The campaign’s vice president of communications, John Romano, said Scott -— an intern with the group — was not at fault.

“This was an inadvertent mistake and the campaign takes full responsibility for it,” he said.

Ooopsie.

“The Sun‘s policy is not to publish astroturf pieces written by advocacy groups and only signed by supporters,” writes the editorial page editor. “Advocacy groups and others should lay off the astroturf and outright plagiarism unless they want to discredit themselves and their causes.”

The paper promptly pulled the op-ed, as has Wisconsin’s Milwaukee Journal Sentinel, and the New Hampshire Foster’s Daily Democrat.

Fix the Debt “Chapters” Are State-Based PR Firms on Retainer

The papers who pulled the phony opinion pieces are to be applauded for standing up to this type of crass manipulation.

With polling consistently showing that 90 percent of Americans want to preserve and strengthen Social Security, Fix the Debt has its work cut out for it pretending to represent the grassroots.

The truth is Fix the Debt is the latest effort by Wall Street billionaire Pete Peterson (who pledged a cool billion of his Blackstone Group fortune to the cause), to convince America that our deficit (which has been on a steep decline since peaking in 2009) is so out of control that it justified extreme budget cuts, including to Social Security and Medicare.
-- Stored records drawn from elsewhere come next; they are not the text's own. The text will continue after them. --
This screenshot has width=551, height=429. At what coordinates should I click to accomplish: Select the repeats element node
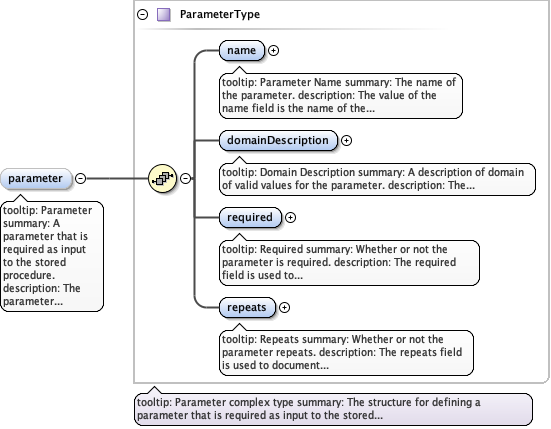pyautogui.click(x=247, y=307)
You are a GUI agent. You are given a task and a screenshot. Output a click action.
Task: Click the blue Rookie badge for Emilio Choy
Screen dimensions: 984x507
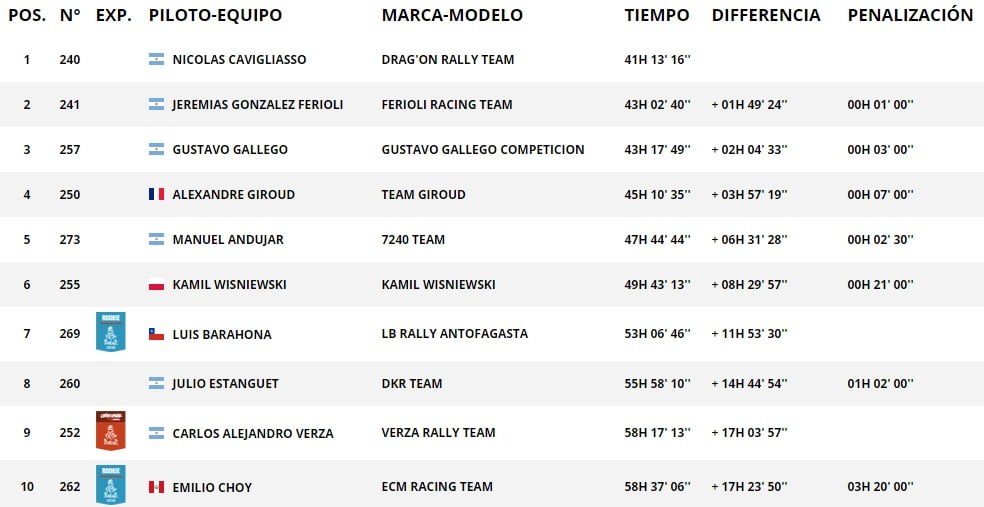pos(110,484)
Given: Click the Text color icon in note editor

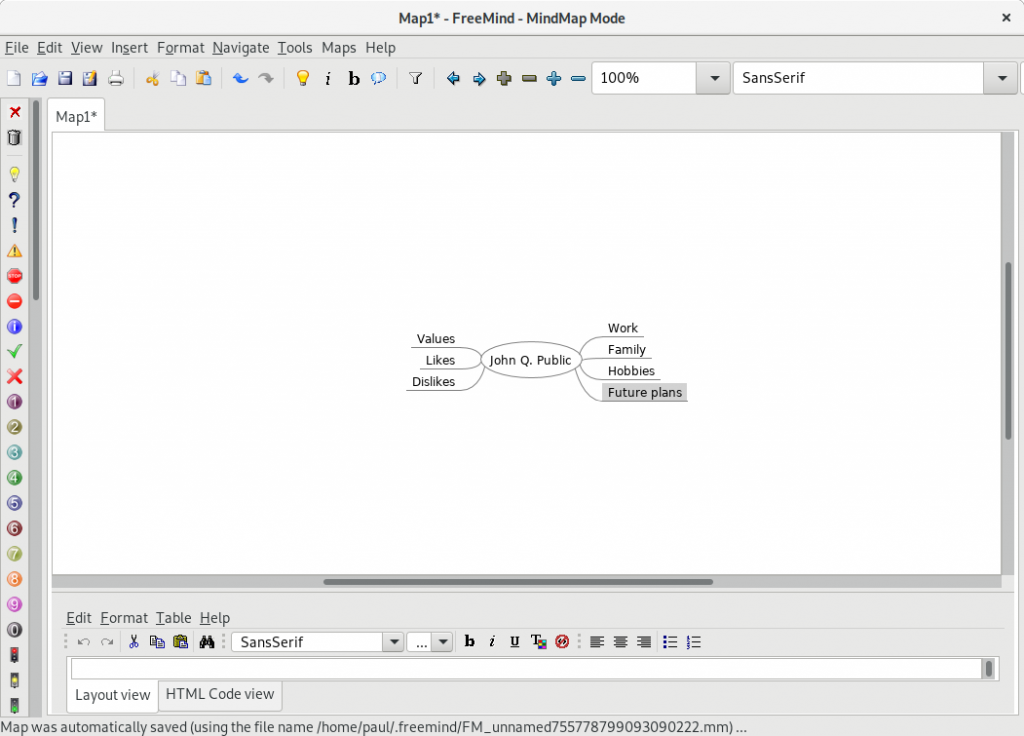Looking at the screenshot, I should point(538,642).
Peterson gave $5 million to get Fix the Debt off the ground. Fix the Debt’s members are a raft of Wall Street firms, like JP Morgan Chase who pitched in $500,000 and GE who contributed $1 million, and its “grassroots” are a series of politically-tied state-based PR firms on retainer who are required to line up a list of politicians and lobbyists, call them a “chapter,” and work to make sure they get regular interviews in the local press. Here in Wisconsin, Fix the Debt’s flack is Mark Graul, a Republican apparatchik best known for his false, racially-charged TV ad campaign against Judge Louis Butler in his 2008 race for Wisconsin Supreme Court.
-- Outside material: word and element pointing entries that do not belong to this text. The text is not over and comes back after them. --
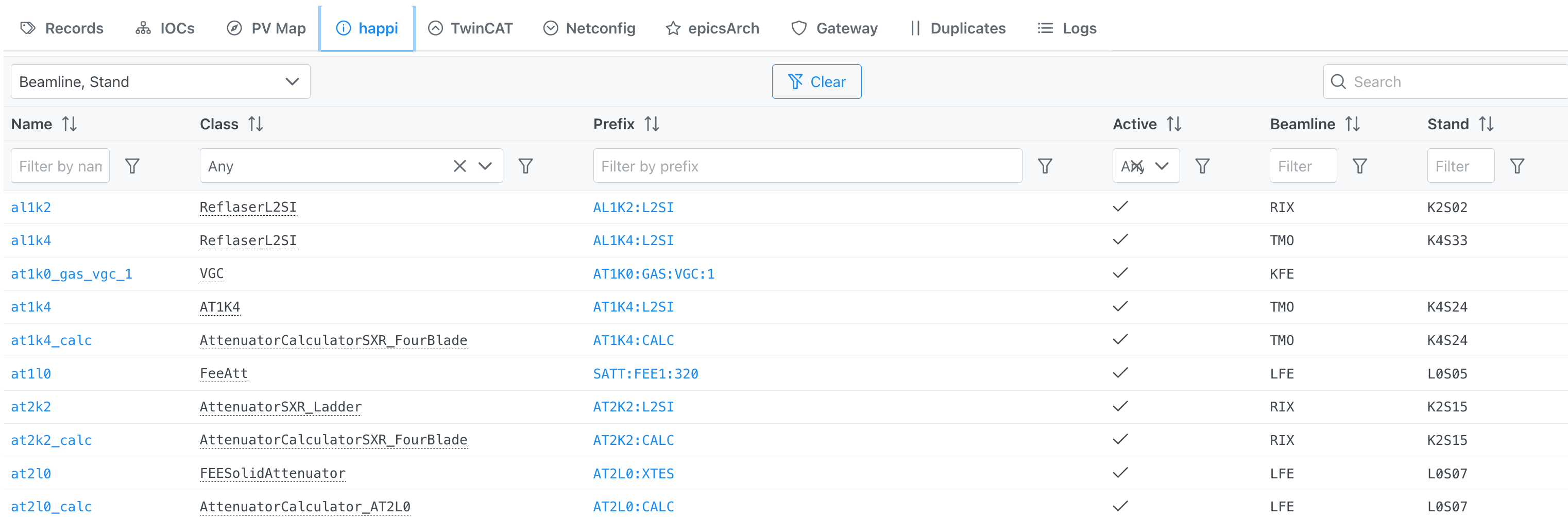This screenshot has width=1568, height=517.
Task: Switch to the TwinCAT tab
Action: pos(470,28)
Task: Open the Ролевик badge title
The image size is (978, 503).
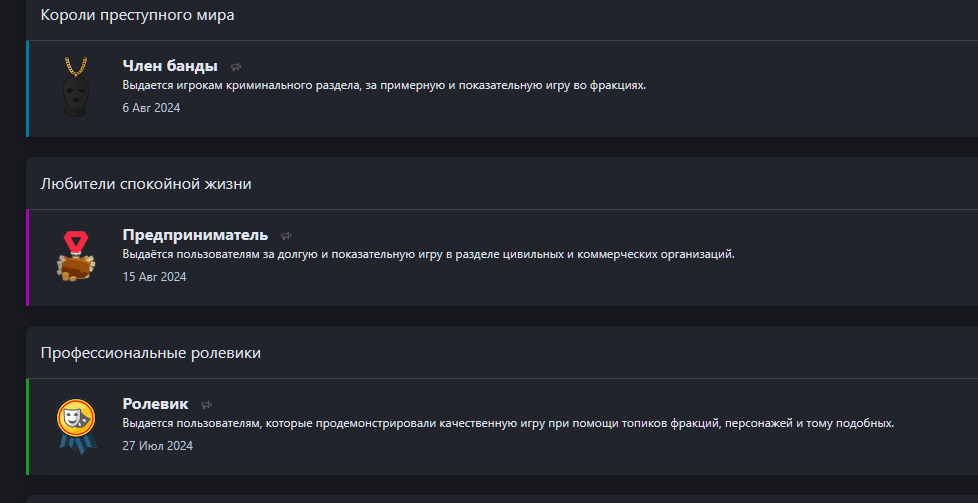Action: [155, 404]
Fix the Debt fails to tell students that its leaders, Alan Simpson and Erskine Bowles, have a new budget plan that not only throws Grannie under the bus with cuts to Social Security and Medicare (which mean their kids and their grandkids will be working harder to support them in their old age), but also attacks college students by calling for higher interest rates on student loans and changing the law to allow those interest rates to kick in even before the student graduates from college (PDF, p. 30). Fix the Debt cries crocodile tears over the “generational inequities” of the federal budget, but fails to note that states spend billions on education.

While the nation hurtles to new budget deal deadlines in December and January that put Social Security and Medicare in danger, Fix the Debt is looking for a new press secretary to aid its effort to achieve a “Grand Bargain,” along the lines of Simpson-Bowles — budget cuts so steep they would cost America some four million jobs says the Economic Policy Institute. We can anticipate that the group will use some of its $40 million budget to ramp up its spin campaign on TV, in print ads, and radio.
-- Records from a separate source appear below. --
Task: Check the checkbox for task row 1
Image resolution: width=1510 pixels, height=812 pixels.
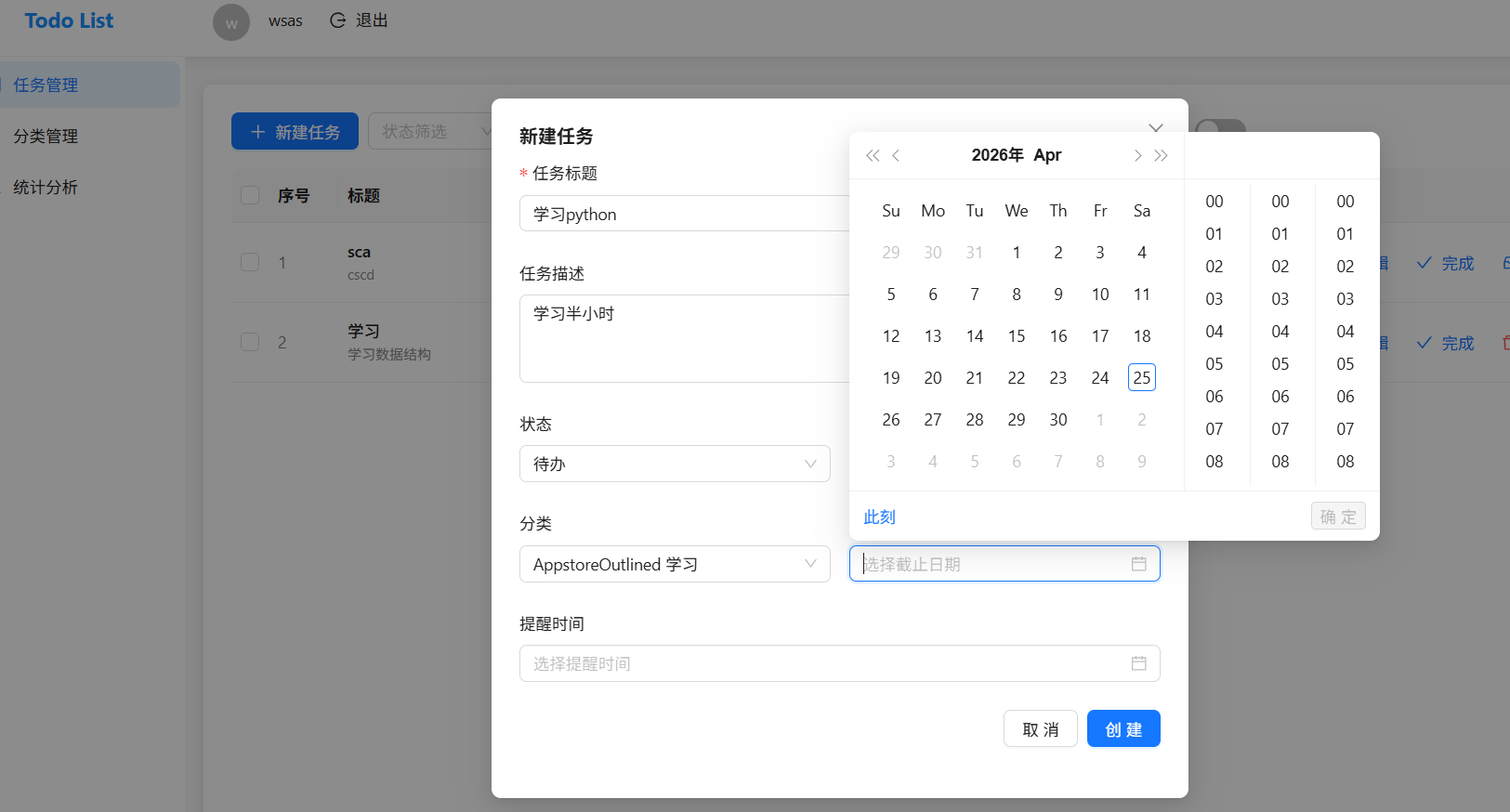Action: pyautogui.click(x=250, y=262)
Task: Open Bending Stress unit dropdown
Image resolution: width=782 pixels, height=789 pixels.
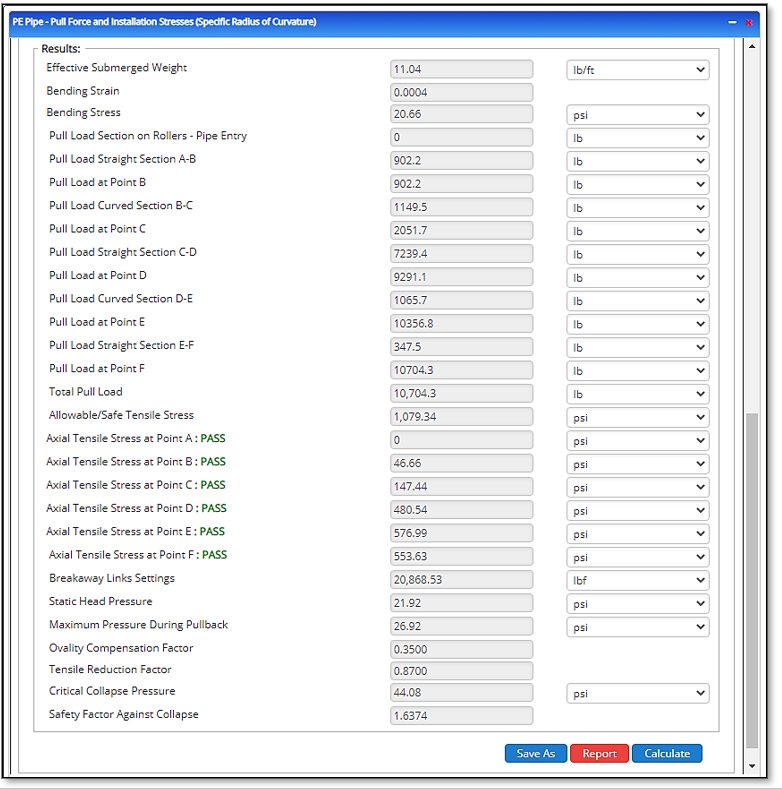Action: click(637, 115)
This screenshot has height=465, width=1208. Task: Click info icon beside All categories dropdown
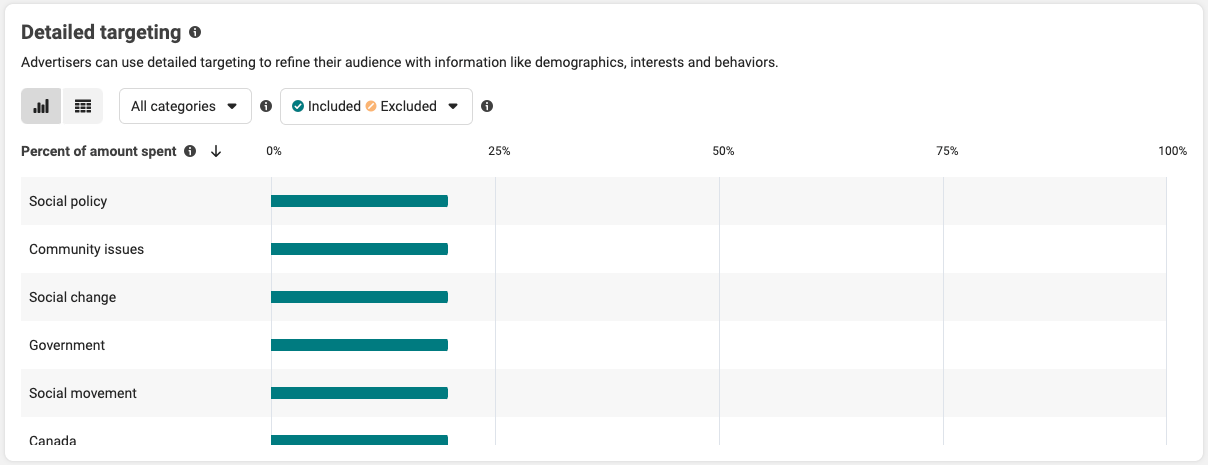click(x=266, y=106)
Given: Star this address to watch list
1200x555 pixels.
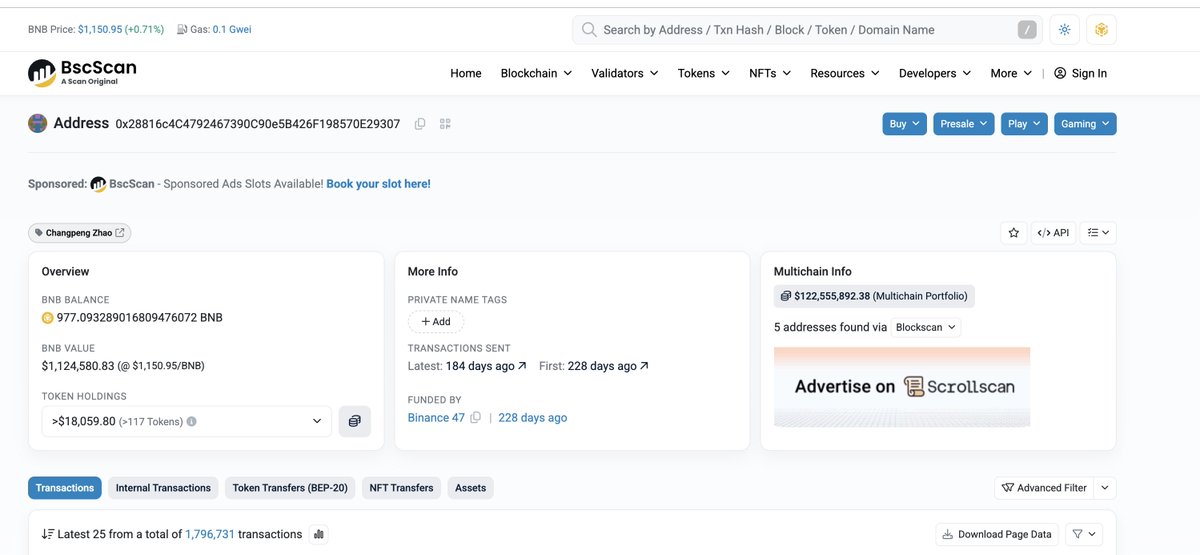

Fortunately, more people are starting to catch on. The editorial board of theGeorgetown Voice, the student newspaper of Georgetown University, urged student groups to do their homework before inviting groups to campus:

Given the lack of transparency in the structure and goals of Fix the Debt and, by proxy, The Can Kicks Back, it is of special importance that Georgetown student leadership take a closer and more critical look at the external groups they promote in the future. Had [student groups] done some research and looked past the glossy, misappropriated rhetoric and symbolism of the group they invited to the Hilltop, they would have found that Fix the Debt’s agenda is undoubtedly anti-student and anti-poor, despite its claims to “promote generational equity.”

Next time you see an op-ed from Fix the Debt or The Can Kicks Back (and there are many penned by Romano and his crew), give the editorial page editor a jingle and tell them that they have been hoodwinked by a reclusive billionaire named Pete Peterson and his Wall Street friends.